It may be understood that, as shown in FIG. 6, after the k storyboard segments are inputted into the long shot and close shot recognition model, the k storyboard segments may be inputted into the face detection model and the face recognition model. After the k storyboard segments are inputted into the face detection model and the face recognition model, an obtained character tag (namely, the second attribute tag) corresponding to each storyboard segment may be: {storyboard 1:y1, storyboard 2:y2, storyboard 4:y4, . . . , storyboard k−1:k−1}, where y1 represents that the character tag corresponding to the storyboard 1 is y1, y2 represents that the character tag corresponding to the storyboard 2 is y2, y4 represents that the character tag corresponding to the storyboard 4 is y4 . . . , and yk−1 represents that the character tag corresponding to the storyboard k−1 is yk−1. The character tag may include, but not limited to: one person or two persons. The character tag may further include, but not limited to: a man one, a man two, a woman one, a woman two, a little girl A, and a little boy B. The storyboard 3, the storyboard 5, . . . , and the storyboard k do not include a character tag.

### Problem requirements
Continue the passage about assigning character tags to storyboard segments, starting right after its final sentence.

### Data section
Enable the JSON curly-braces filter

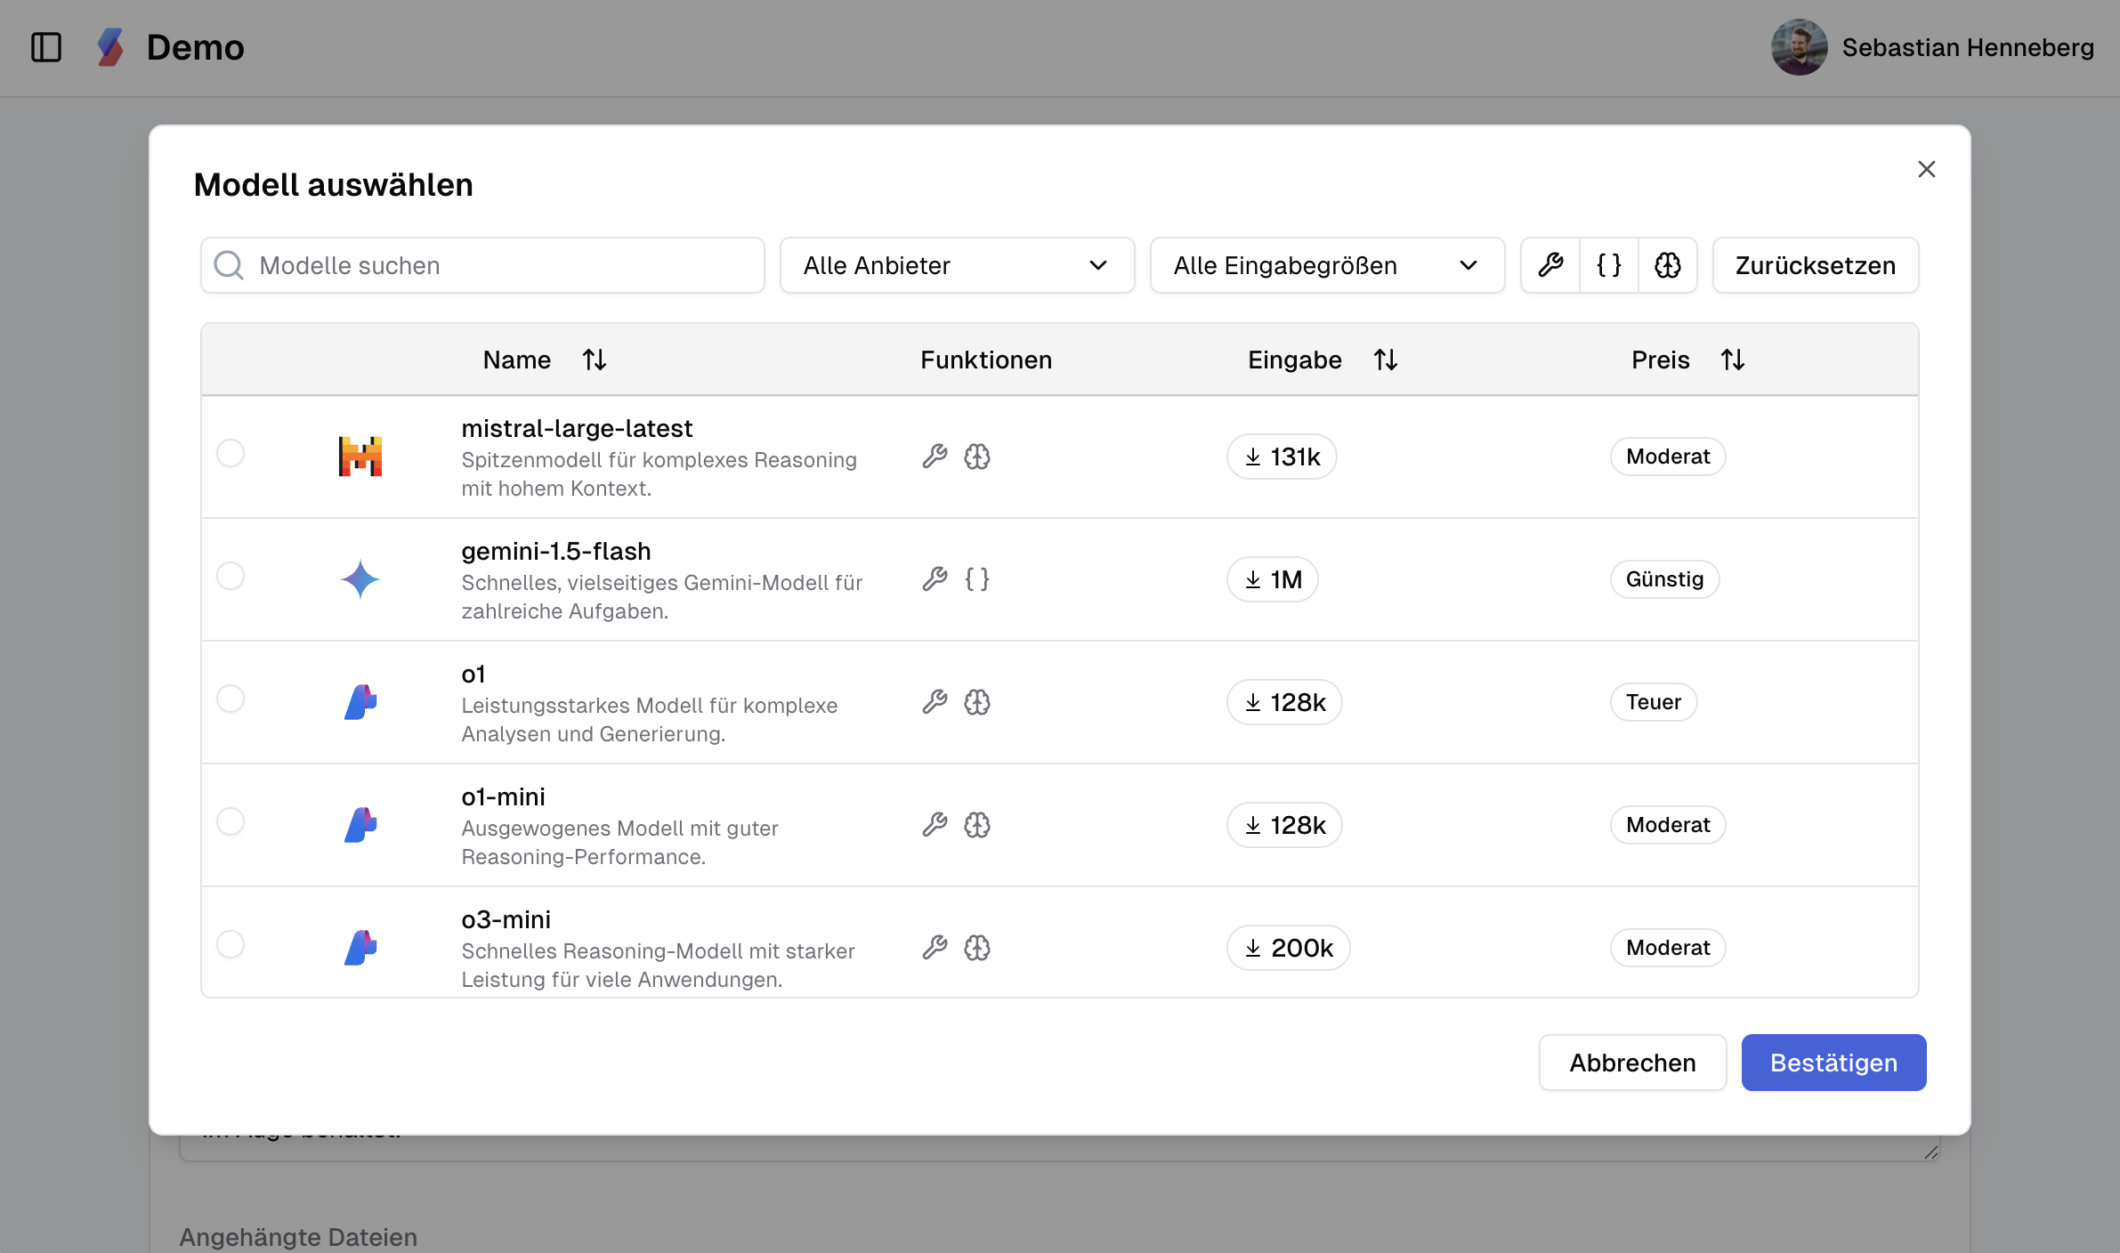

### Response
It may be understood that, as shown in FIG. 6, after the k storyboard segments are inputted into the face detection model and the face recognition model, storyboard segments whose detection or recognition result is not obtained (namely, no character tag is included) may be inputted into the scene recognition model. After the storyboard segments are inputted into the scene recognition model, an obtained scene tag (namely, the third attribute tag) corresponding to each storyboard may be: {storyboard 3:z3, storyboard 5:z5, . . . , storyboard k:zk}, where z3 represents that the scene tag corresponding to the storyboard 3 is z3, z5 represents that the scene tag corresponding to the storvboard 5 is z5, . . . , and zk represents that the scene tag corresponding to the storyboard k is zk. The scene tag may include, but not limited to: a natural scene, an indoor scene, a character building, a bamboo forest, a riverside, and an amusement park.

It is to be understood that, for one storyboard segment in the k storyboard segments, a long shot and close shot tag and a character tag or a long shot and close shot tag and a scene tag of the storyboard segment may be used to jointly describe a segment attribute tag of the storyboard segment. For example, for the storyboard 1 in the k storyboard segments, the long shot and close shot tag and the character tag of the storyboard 1 may be used to jointly describe the segment attribute tag (namely, the segment attribute tag 1) of the storyboard 1. For example, the long shot and close shot tag corresponding to the storyboard 1 is a long shot (namely, x1 is a long shot), the character tag corresponding to the storyboard 1 is a man one (namely, y1 is a man one), and the segment attribute tag 1 corresponding to the storyboard 1 may be: {long shot, man one}.

Step S102: Determine a video template associated with the target user from a video template database based on a user portrait of the target user, and obtain at least one predetermined template segment and a template tag sequence in the video template, the template tag sequence being formed by a template attribute tag of the at least one template segment.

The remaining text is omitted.